I have some questions about the best way to use our very best talent. These are based on my reading of Organising Genius, which profiles “great groups” like Disney, the Manhattan Project, Apple, and asks what it takes for such groups to succeed. The purpose of asking this question is that we need more such groups to make progress. No argument from me: look at covid!
But I would like to know, when it is better for the very best talent not to be collected into a great group? There are a few sub-questions.
If every good office had some great talent, would all offices be marginally better to an overall net positive? From memory, I think it is the case that when the best students go to fancy schools, the other students lose out on the benefit of having them in the class and their overall level drops. Could something similar happen if we have too many great groups or attempts at great groups?

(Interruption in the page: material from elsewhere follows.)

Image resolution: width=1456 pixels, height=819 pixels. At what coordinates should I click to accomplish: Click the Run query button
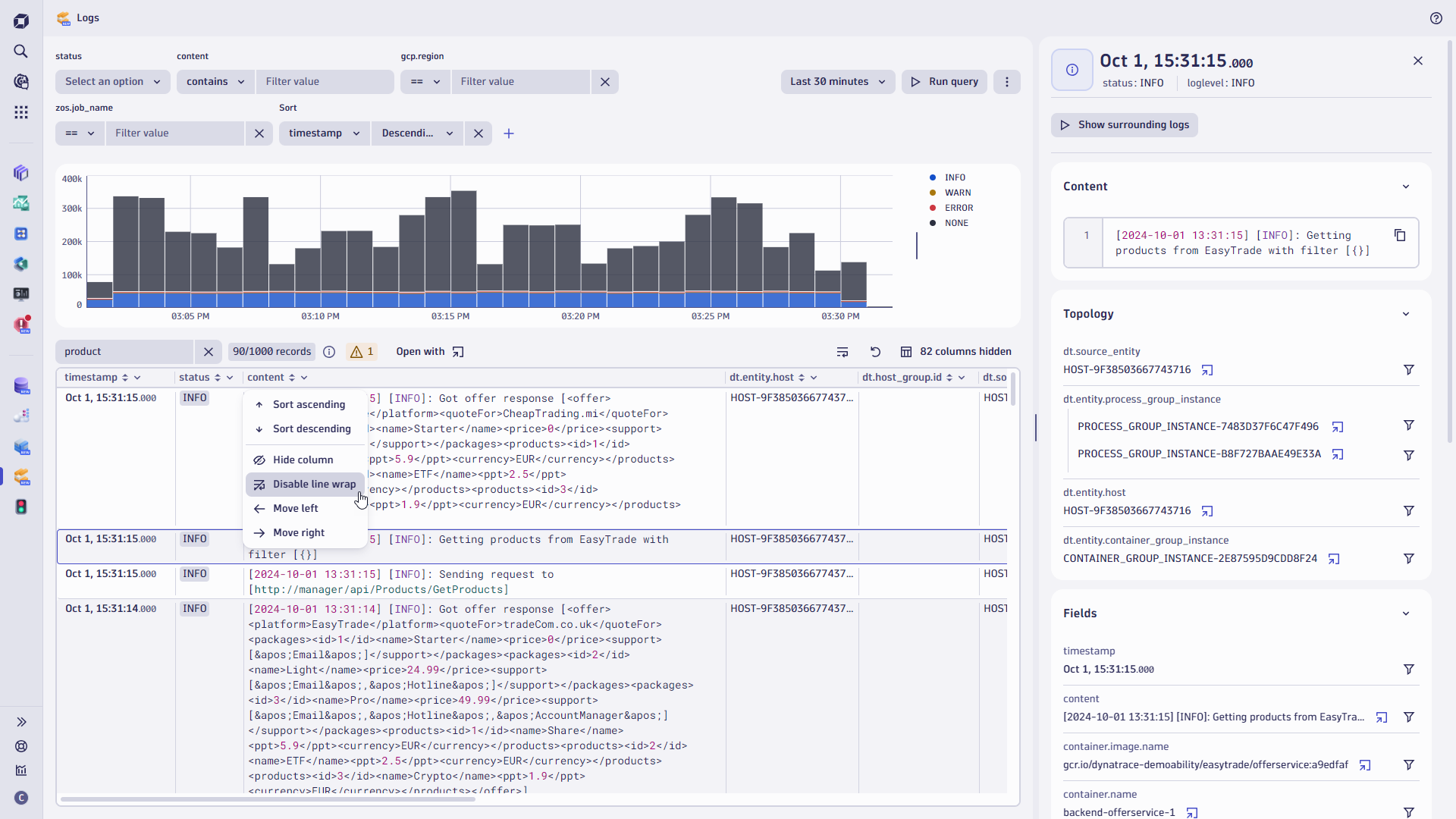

Do we risk significantly shortening the period of high productivity from great talent because their personal lives burn out? When the very best talent is brought into a great group they undergo huge pressure. This is invigorating for them but often a big problem for their families, who end up neglected. What is the equilibrium here?
I think one (the?) major explanatory factor behind the success of these groups is circumstances. Such groups are made possible by unique threat (Manhattan) or new technology and thus creative possibility (Disney, Apple, Manhattan, PARC) or electoral possibilities (Clinton vs Bush after long Republican office) or cultural change (Black Mountain). Without those external circumstances, could assembling great groups be counter productive? It is notable that Clinton’s re-election lacked the same urgency and fire. To what extent was it a waste of talent to keep those people there the second time around? Some of them geared up for the Gore campaign…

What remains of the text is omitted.